Discussion Apple Silicon SoC thread

Page 409 - Seeking answers? Join the AnandTech community: where nearly half-a-million members share solutions and discuss the latest tech.

Eug

Lifer
Mar 11, 2000
24,120
1,766
126
M1
5 nm
Unified memory architecture - LP-DDR4
16 billion transistors

8-core CPU

4 high-performance cores
192 KB instruction cache
128 KB data cache
Shared 12 MB L2 cache

4 high-efficiency cores
128 KB instruction cache
64 KB data cache
Shared 4 MB L2 cache
(Apple claims the 4 high-effiency cores alone perform like a dual-core Intel MacBook Air)

8-core iGPU (but there is a 7-core variant, likely with one inactive core)
128 execution units
Up to 24576 concurrent threads
2.6 Teraflops
82 Gigatexels/s
41 gigapixels/s

16-core neural engine
Secure Enclave
USB 4

Products:
$999 ($899 edu) 13" MacBook Air (fanless) - 18 hour video playback battery life
$699 Mac mini (with fan)
$1299 ($1199 edu) 13" MacBook Pro (with fan) - 20 hour video playback battery life

Memory options 8 GB and 16 GB. No 32 GB option (unless you go Intel).

It should be noted that the M1 chip in these three Macs is the same (aside from GPU core number). Basically, Apple is taking the same approach which these chips as they do the iPhones and iPads. Just one SKU (excluding the X variants), which is the same across all iDevices (aside from maybe slight clock speed differences occasionally).

EDIT:

Screen-Shot-2021-10-18-at-1.20.47-PM.jpg

M1 Pro 8-core CPU (6+2), 14-core GPU
M1 Pro 10-core CPU (8+2), 14-core GPU
M1 Pro 10-core CPU (8+2), 16-core GPU
M1 Max 10-core CPU (8+2), 24-core GPU
M1 Max 10-core CPU (8+2), 32-core GPU

M1 Pro and M1 Max discussion here:


M1 Ultra discussion here:


M2 discussion here:


Second Generation 5 nm
Unified memory architecture - LPDDR5, up to 24 GB and 100 GB/s
20 billion transistors

8-core CPU

4 high-performance cores
192 KB instruction cache
128 KB data cache
Shared 16 MB L2 cache

4 high-efficiency cores
128 KB instruction cache
64 KB data cache
Shared 4 MB L2 cache

10-core iGPU (but there is an 8-core variant)
3.6 Teraflops

16-core neural engine
Secure Enclave
USB 4

Hardware acceleration for 8K h.264, h.264, ProRes

M3 Family discussion here:


M4 Family discussion here:

 
Last edited:

MS_AT

Senior member
Jul 15, 2024
868
1,762
96
M4 Max running macOS running Parallels running Windows on ARM is the fastest Windows laptop in the world.
Well, there are some caveats. It is almost double the price of the Windows tablet. Then you need to factor in license cost for both Windows and Parallels. Plus while portable this tablet is probably not the fastest Windows x64 laptop;)

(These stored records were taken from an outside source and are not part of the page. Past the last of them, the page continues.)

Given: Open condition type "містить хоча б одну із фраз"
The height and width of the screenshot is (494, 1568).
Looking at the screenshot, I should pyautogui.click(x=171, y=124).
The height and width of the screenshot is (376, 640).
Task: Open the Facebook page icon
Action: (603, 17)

But anyway back in the beginning of the year I proposed to our IT department to evaluate M4 Macbook as replacement for developer machines, using Parallels + Windows, hoping it would be faster than native Meteor Lake for code compilation. The feedback I got after a month was that they were not able to make our toolsets to run. Python was crashing and in general the whole VM felt unstable.

And so my dreams of experiencing the power of Macbook for development on Windows came to an end...

(No I have not tried to debug it myself, I don't have any more details to share as I don't know much more. And before anyone suggest dropping Windows we simply cannot do so).

Others are probably more fortunate, but geekbench does not tell the whole story;)
 

gdansk

Diamond Member
Feb 8, 2011
4,568
7,681
136
geekbench does not tell the whole story
You're right. The acolytes do exaggerate it but the laptop competition is a bit weak at present. Apple is basically as far ahead of all the ARM vendors too. N1X nowhere to be seen and from early benchmarks it is in the same league as Strix Halo. Qualcomm has been silent but maybe they're the best shot.
 
Last edited:

jpiniero

Lifer
Oct 1, 2010
16,799
7,249
136
This is supposed to be a big camera upgrade cycle with a periscope telephoto. I think night vision is unlikely, if only because it becomes a privacy nightmare for Apple.

Actually on reading more, I agree that it's more like a thermal camera, like the FLIR ones. Course that could be creepy...
 

poke01

Diamond Member
Mar 8, 2022
4,196
5,543
106
Well, there are some caveats. It is almost double the price of the Windows tablet. Then you need to factor in license cost for both Windows and Parallels. Plus while portable this tablet is probably not the fastest Windows x64 laptop;)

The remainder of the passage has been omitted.